◆ **Provided records**:
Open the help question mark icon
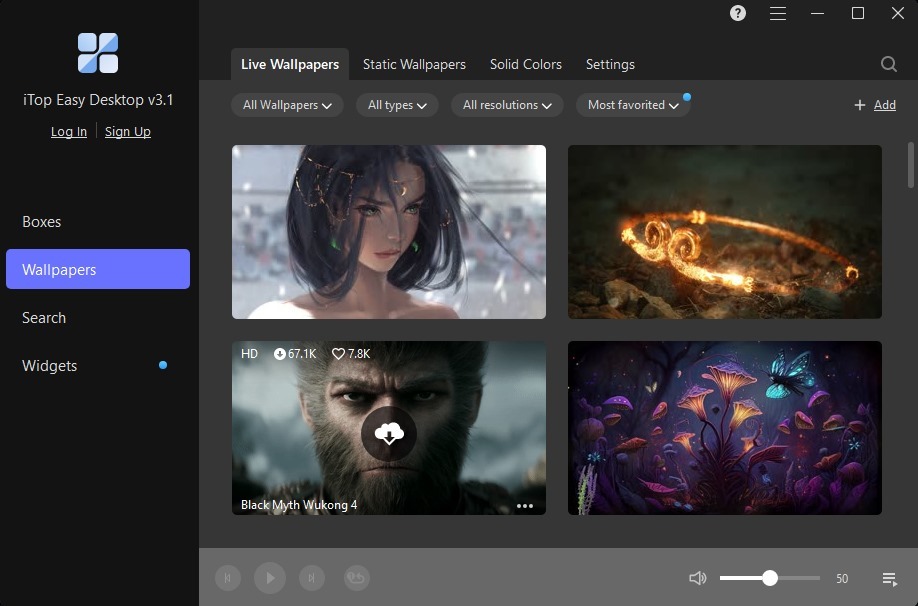The image size is (918, 606). (x=737, y=14)
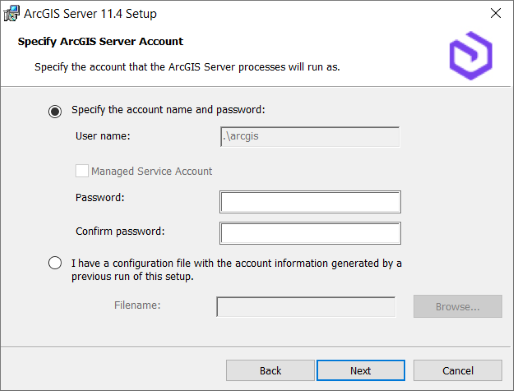Select 'Specify the account name and password' radio button
The width and height of the screenshot is (514, 391).
tap(55, 111)
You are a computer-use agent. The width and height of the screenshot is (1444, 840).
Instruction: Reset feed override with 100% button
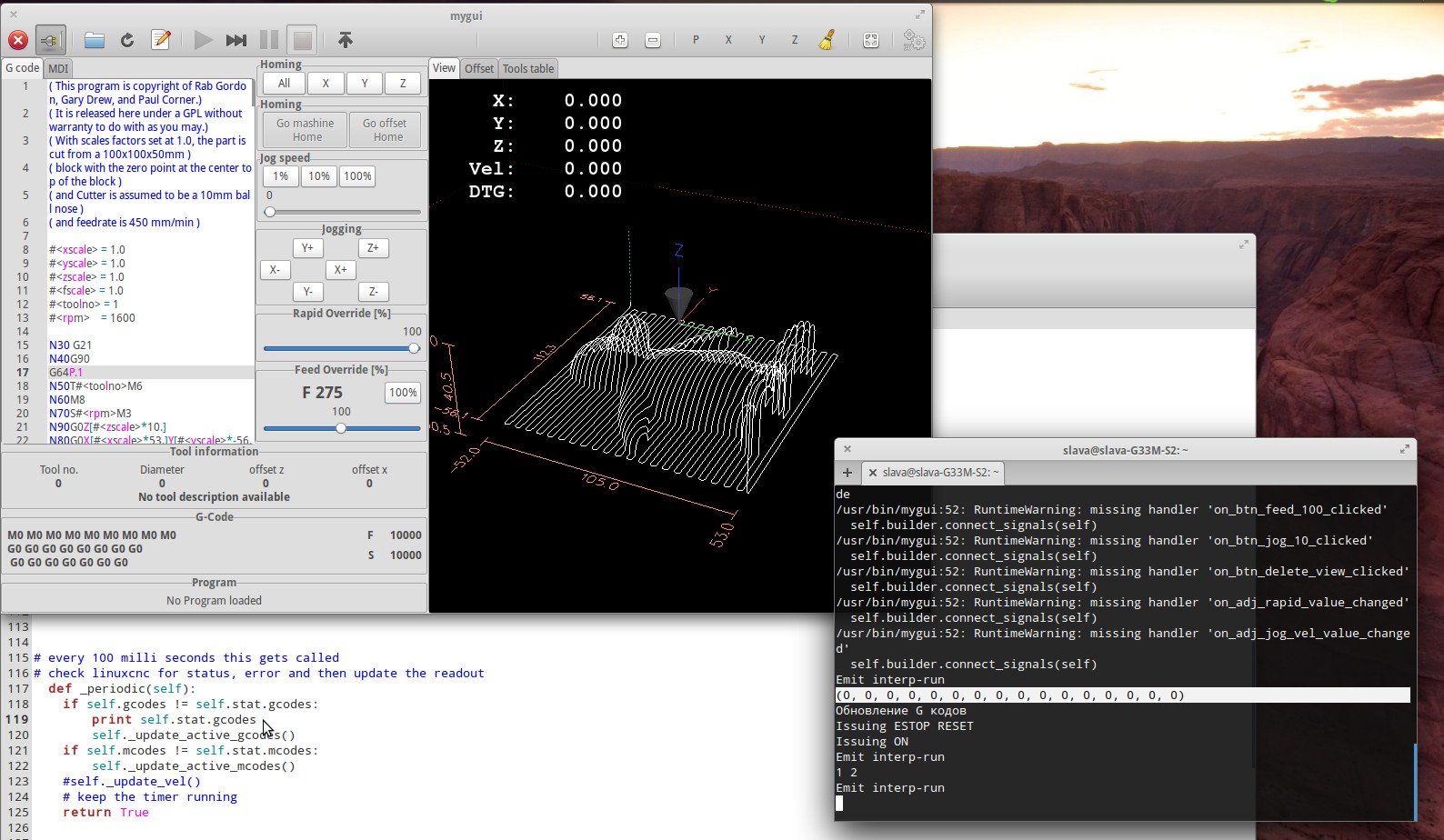point(403,393)
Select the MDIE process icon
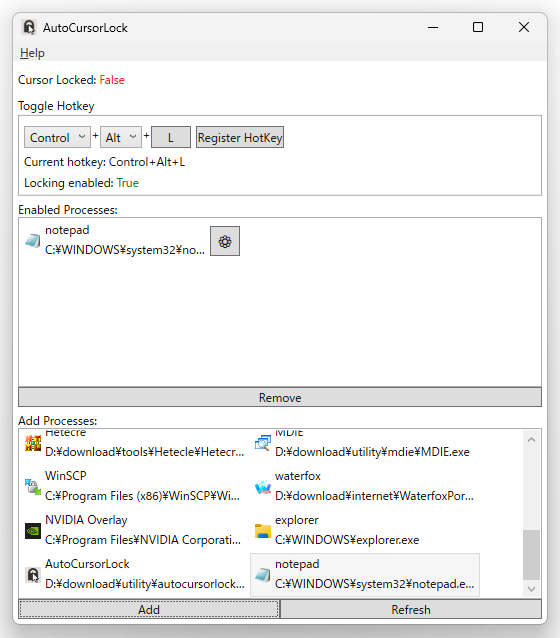The height and width of the screenshot is (638, 560). click(x=263, y=443)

◆ **What is needed**:
Retype the data above in full, exactly as it stands, and skip any image.

◆ **Solution for this problem**:
Open the help question mark icon
The image size is (918, 606). (x=737, y=14)
Select 'Specify the account name and password' radio button
The width and height of the screenshot is (514, 391).
tap(55, 111)
You are a computer-use agent. The width and height of the screenshot is (1444, 840).
Instruction: Reset feed override with 100% button
point(403,393)
Select the MDIE process icon
The height and width of the screenshot is (638, 560). click(x=263, y=443)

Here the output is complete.